= What needs to be done =
Transcribe the listing from its top line through the line with "This screenshot has height=367, width=647.". Keep it exact, both ends included, and add nothing.
[Opening Exercise data section]
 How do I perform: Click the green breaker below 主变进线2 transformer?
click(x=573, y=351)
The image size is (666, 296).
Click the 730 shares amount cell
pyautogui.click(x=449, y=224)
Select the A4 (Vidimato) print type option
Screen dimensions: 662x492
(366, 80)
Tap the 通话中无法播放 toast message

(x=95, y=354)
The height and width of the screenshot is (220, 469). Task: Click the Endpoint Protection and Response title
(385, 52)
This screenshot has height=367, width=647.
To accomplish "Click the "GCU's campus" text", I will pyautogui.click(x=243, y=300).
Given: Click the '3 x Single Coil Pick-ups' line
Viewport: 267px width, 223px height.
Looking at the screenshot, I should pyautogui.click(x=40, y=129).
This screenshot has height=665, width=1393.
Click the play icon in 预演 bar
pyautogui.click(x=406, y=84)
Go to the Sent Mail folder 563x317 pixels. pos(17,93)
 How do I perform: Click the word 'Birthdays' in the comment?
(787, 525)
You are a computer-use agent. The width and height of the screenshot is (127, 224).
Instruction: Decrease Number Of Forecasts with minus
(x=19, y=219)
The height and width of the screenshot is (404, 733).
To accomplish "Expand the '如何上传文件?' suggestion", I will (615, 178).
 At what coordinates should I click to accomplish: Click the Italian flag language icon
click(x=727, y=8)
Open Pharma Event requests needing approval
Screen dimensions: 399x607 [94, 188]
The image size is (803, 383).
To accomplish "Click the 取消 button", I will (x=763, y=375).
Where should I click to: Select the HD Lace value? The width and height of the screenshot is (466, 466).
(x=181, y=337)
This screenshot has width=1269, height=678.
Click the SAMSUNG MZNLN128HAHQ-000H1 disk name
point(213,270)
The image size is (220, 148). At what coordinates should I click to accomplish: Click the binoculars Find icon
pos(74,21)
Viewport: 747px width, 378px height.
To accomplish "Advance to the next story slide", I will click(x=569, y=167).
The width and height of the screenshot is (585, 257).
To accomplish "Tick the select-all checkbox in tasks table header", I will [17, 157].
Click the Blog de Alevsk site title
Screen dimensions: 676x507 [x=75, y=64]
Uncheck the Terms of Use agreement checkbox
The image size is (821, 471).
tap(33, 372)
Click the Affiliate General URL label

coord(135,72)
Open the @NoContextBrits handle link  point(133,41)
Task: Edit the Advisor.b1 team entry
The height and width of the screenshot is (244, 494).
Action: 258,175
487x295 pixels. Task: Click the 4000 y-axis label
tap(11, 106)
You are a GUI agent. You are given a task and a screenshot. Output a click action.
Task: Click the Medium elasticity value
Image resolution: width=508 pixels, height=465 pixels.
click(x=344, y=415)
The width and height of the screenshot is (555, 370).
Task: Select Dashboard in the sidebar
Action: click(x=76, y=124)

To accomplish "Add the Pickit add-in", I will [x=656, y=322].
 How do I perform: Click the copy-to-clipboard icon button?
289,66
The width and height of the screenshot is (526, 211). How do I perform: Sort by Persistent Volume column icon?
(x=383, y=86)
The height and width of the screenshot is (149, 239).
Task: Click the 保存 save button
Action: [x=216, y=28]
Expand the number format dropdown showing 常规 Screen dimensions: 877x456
[Closing Exercise data section]
= Written response =
 How do I perform: Click the green breaker below 主变进线2 transformer?
click(x=573, y=351)
The image size is (666, 296).
Click the 730 shares amount cell
pyautogui.click(x=449, y=224)
Select the A4 (Vidimato) print type option
Screen dimensions: 662x492
(366, 80)
Tap the 通话中无法播放 toast message

(x=95, y=354)
The height and width of the screenshot is (220, 469). Task: Click the Endpoint Protection and Response title
(385, 52)
This screenshot has height=367, width=647.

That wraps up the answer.